# What this task involves
Your answer should be the entries below, reproduced character for character.

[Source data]
>>>>>
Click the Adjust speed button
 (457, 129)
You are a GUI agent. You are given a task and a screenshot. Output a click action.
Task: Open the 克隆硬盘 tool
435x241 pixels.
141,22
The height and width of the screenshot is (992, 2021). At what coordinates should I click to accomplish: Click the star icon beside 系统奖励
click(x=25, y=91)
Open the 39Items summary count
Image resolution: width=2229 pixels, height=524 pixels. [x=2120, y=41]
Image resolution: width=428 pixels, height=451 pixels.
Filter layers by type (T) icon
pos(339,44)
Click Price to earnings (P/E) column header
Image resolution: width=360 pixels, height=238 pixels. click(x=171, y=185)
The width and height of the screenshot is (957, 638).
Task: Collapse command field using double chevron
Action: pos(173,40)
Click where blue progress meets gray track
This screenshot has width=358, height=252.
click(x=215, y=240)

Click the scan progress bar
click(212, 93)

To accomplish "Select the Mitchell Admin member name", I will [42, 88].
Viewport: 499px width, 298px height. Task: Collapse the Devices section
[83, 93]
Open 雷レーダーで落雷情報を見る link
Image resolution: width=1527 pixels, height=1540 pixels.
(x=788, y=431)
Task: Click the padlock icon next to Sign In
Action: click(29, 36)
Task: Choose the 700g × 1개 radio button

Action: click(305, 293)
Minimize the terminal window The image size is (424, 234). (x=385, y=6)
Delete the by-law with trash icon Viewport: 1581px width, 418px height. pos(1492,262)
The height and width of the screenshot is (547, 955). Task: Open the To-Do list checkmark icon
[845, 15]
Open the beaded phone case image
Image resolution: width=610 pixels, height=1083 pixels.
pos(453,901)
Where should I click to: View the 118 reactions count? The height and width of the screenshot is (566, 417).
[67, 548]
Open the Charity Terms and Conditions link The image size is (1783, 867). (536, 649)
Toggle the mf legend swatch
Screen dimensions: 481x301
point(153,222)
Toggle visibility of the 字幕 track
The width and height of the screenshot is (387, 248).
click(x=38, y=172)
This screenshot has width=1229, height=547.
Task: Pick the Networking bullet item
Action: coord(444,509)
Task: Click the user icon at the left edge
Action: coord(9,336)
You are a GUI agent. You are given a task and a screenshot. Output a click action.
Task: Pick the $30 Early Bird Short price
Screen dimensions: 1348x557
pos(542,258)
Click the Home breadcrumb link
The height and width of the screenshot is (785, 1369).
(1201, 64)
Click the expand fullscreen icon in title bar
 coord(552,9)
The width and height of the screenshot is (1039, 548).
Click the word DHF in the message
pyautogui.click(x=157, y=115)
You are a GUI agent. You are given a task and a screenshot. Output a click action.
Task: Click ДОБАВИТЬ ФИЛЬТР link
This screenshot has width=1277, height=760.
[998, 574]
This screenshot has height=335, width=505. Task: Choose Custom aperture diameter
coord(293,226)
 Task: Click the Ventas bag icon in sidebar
<<<<<
# Answer below
Click the Adjust speed button
 (457, 129)
You are a GUI agent. You are given a task and a screenshot. Output a click action.
Task: Open the 克隆硬盘 tool
435x241 pixels.
141,22
The height and width of the screenshot is (992, 2021). At what coordinates should I click to accomplish: Click the star icon beside 系统奖励
click(x=25, y=91)
Open the 39Items summary count
Image resolution: width=2229 pixels, height=524 pixels. [x=2120, y=41]
Image resolution: width=428 pixels, height=451 pixels.
Filter layers by type (T) icon
pos(339,44)
Click Price to earnings (P/E) column header
Image resolution: width=360 pixels, height=238 pixels. click(x=171, y=185)
The width and height of the screenshot is (957, 638).
Task: Collapse command field using double chevron
Action: pos(173,40)
Click where blue progress meets gray track
This screenshot has width=358, height=252.
click(x=215, y=240)

Click the scan progress bar
click(212, 93)

To accomplish "Select the Mitchell Admin member name", I will [42, 88].
Viewport: 499px width, 298px height. Task: Collapse the Devices section
[83, 93]
Open 雷レーダーで落雷情報を見る link
Image resolution: width=1527 pixels, height=1540 pixels.
(x=788, y=431)
Task: Click the padlock icon next to Sign In
Action: click(29, 36)
Task: Choose the 700g × 1개 radio button

Action: click(305, 293)
Minimize the terminal window The image size is (424, 234). (x=385, y=6)
Delete the by-law with trash icon Viewport: 1581px width, 418px height. pos(1492,262)
The height and width of the screenshot is (547, 955). Task: Open the To-Do list checkmark icon
[845, 15]
Open the beaded phone case image
Image resolution: width=610 pixels, height=1083 pixels.
pos(453,901)
Where should I click to: View the 118 reactions count? The height and width of the screenshot is (566, 417).
[67, 548]
Open the Charity Terms and Conditions link The image size is (1783, 867). (536, 649)
Toggle the mf legend swatch
Screen dimensions: 481x301
point(153,222)
Toggle visibility of the 字幕 track
The width and height of the screenshot is (387, 248).
click(x=38, y=172)
This screenshot has width=1229, height=547.
Task: Pick the Networking bullet item
Action: coord(444,509)
Task: Click the user icon at the left edge
Action: coord(9,336)
You are a GUI agent. You are given a task and a screenshot. Output a click action.
Task: Pick the $30 Early Bird Short price
Screen dimensions: 1348x557
pos(542,258)
Click the Home breadcrumb link
The height and width of the screenshot is (785, 1369).
(1201, 64)
Click the expand fullscreen icon in title bar
 coord(552,9)
The width and height of the screenshot is (1039, 548).
Click the word DHF in the message
pyautogui.click(x=157, y=115)
You are a GUI agent. You are given a task and a screenshot. Output a click action.
Task: Click ДОБАВИТЬ ФИЛЬТР link
This screenshot has width=1277, height=760.
[998, 574]
This screenshot has height=335, width=505. Task: Choose Custom aperture diameter
coord(293,226)
 Task: Click the Ventas bag icon in sidebar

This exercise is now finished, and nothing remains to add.